§ **TEXT SEGMENT**:

BEAR on 30/10/2008 at 04:26
I can kind of relate to that.
I grew up in literally buttfuck nowhere. Its rustic as hell, and when it gets dark, it gets fucking dark. We only had a funky water-power system at our house that didn't work as often as not.
As such, we had some big freezers out in our barns a half mile or so from our house. I would often find myself having to take something out or pick something up late at night. At night there is no light sources besides my own and no human sounds but my own with almost no exception, and on these dark and creepy nights (which I absolutely love, because I love that feeling) I began to feel more and more exposed in the light. Turn out the light, let my eyes adjust and I'm just fine in the dark, in fact I feel a lot better, but when I'm standing in the single beacon of light in a sea of dark, blinded to the point where I can only see exactly what the headlights of the truck illuminate, and I would get the strangest feeling, constantly seeing moving shadows at the edge of my vision. As such, after leaving my car door open while outside doing something, I would always feel strange getting back in without checking the back of the car. I never expected anything to be there (except perhaps a raccoon or a possum), but the fact that something could easily get in totally unknown to me with nobody around for miles and miles just wierded me out.

§ **RAW DATA**:

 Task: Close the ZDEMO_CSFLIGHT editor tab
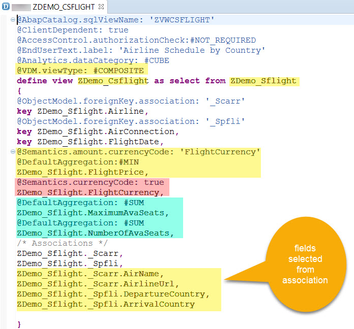tap(100, 7)
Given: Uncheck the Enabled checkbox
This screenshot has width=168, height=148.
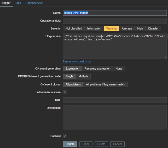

§ **PROBLEM TO WORK ON**: According to the post, how far from the writer's house were the big freezers kept? The lines play no part in this.

§ **RESULT FOR THIS EXERCISE**: About half a mile, out in the barns.